THE full extent of Scotland's involvement in the 17th and 18th-century slave trade is today laid bare at a seminar in Glasgow - a city that benefited considerably from the trade.

"No more can there be any talk after this event of 'It wisnae us'," said Scotland's pre-eminent historian, Professor Sir Tom Devine.

The event, entitled Recovering Scotland's Slavery Past, is the first in this country to specifically focus on the role of those north of the Border in the enslavement and maltreatment of Africans.

In an address to the seminar, Sir Tom makes clear the sheer scale of Scottish involvement in Caribbean and north American slavery.

Speakers, including experts from across the UK, say it is clear Scotland outperformed other parts of the UK in the enslavement of Africans.

Ahead of the event, Sir Tom said: "This conference, with papers delivered by the world's foremost experts in the field, will confirm once and for all the Scottish people were engaged fully in every nook and cranny of the British slavery system for nearly two centuries until its final abolition in the British Empire in 1833.

"No more can there be any talk after this event of 'It wisnae us'."

In his introduction to Lost To History, a forthcoming book on the subject, Sir Tom asserts that Scots - as merchants, mariners, soldiers, plantation owners and overseers - were at the "very heart" of the slave trade.

Scottish merchants who ­operated in such key ports as Liverpool, Bristol and London profited greatly from what was referred to by some contemporaries as the "nefarious commerce".

Sir Tom added, however, the trade also allowed substantial parts of Scotland to flourish.

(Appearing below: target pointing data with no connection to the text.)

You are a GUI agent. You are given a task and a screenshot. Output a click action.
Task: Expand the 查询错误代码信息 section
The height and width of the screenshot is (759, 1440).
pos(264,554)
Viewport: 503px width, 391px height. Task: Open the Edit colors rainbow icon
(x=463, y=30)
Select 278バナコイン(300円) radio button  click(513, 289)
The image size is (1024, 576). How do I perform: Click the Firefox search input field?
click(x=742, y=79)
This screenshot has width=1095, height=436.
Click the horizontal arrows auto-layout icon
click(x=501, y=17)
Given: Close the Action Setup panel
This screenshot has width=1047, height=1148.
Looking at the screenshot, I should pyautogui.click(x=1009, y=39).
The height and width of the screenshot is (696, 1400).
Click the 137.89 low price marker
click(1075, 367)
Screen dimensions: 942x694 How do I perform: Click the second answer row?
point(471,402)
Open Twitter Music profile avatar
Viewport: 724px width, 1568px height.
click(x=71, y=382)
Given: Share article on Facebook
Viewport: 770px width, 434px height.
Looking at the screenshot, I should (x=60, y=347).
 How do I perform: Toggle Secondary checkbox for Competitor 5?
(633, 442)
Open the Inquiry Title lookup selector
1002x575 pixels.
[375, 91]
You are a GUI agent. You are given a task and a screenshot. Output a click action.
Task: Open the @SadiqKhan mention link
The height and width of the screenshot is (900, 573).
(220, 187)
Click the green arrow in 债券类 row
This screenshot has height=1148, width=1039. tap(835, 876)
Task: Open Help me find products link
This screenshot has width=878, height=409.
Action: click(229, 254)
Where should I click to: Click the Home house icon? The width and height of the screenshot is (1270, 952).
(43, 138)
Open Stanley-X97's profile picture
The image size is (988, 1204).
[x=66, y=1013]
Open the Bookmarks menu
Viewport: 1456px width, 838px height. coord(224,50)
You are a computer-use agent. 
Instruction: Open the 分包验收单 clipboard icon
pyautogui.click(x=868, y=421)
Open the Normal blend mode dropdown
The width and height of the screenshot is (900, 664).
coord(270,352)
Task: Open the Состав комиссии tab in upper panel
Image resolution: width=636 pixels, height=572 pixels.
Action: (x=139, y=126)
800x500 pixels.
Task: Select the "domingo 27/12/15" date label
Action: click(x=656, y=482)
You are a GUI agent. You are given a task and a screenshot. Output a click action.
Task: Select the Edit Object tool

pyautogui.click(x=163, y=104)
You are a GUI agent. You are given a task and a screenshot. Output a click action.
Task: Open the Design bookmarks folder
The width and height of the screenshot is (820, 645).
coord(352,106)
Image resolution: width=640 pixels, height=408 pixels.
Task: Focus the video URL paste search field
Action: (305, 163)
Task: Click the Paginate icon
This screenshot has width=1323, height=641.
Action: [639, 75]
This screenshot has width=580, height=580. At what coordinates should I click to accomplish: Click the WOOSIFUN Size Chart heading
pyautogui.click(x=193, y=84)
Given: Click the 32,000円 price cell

He wrote"The gains from slave-based cultivation in sugar, cotton and tobacco had a significant impact, not simply on Glasgow and other western port cities and their hinterlands, but also throughout the length and breadth of Scotland, from the northern Highlands to the Borders."

While the landed, mercantile and professional elites did best from slavery, the jobs created by the markets in the West Indies and north America for the mass of Scots, particularly those who were employed in textile-making, had to be acknowledged.

Many Scots had played ­"honourable" roles in helping to bring about abolition but Sir Tom believes the full extent of Scottish engagement had been "virtually erased from history" until early in the last decade - a phenomenon he refers to a "condition of amnesia".

He discusses an advertisement taken out in the Glasgow Herald on the 50th anniversary of the 1833 abolition, by the Glasgow West India Association.

It said Glasgow had "kept out" of the slave trade, unlike Bristol and Liverpool - and that a charge levelled at Liverpool, that there was "not a stone in her streets that was not cemented with the blood of a slave", could not be applied to Glasgow.

Sir Tom dismisses this assertion as "brazenly hypocritical," not least because the association had been unequivocal in its opposition to slave emancipation.

The Economic And Social Research Council seminar has been organised by Dr Nicholas J Evans, a lecturer in Diaspora History and a member of Hull University's Wilberforce Institute For The Study Of Slavery And Emancipation.

The seminar marks the 50th anniversary of Glasgow City Archives. Dr Irene O'Brien, Glasgow's city archivist, referred to Sir Tom's assertion of "amnesia" and said: "This memory of slavery exists in the archive. We have a wonderful collection of documents relating to slavery, and Scotland's involvement in the trade.

"Archives, after all, are all about preserving memory."

Sir Tom added: "Of course the manuscript evidence to demonstrate Scotland's role in the slave economies has long been available in numerous archives both at home and abroad. The point is that only in recent years have Scottish historians become interested in examining them."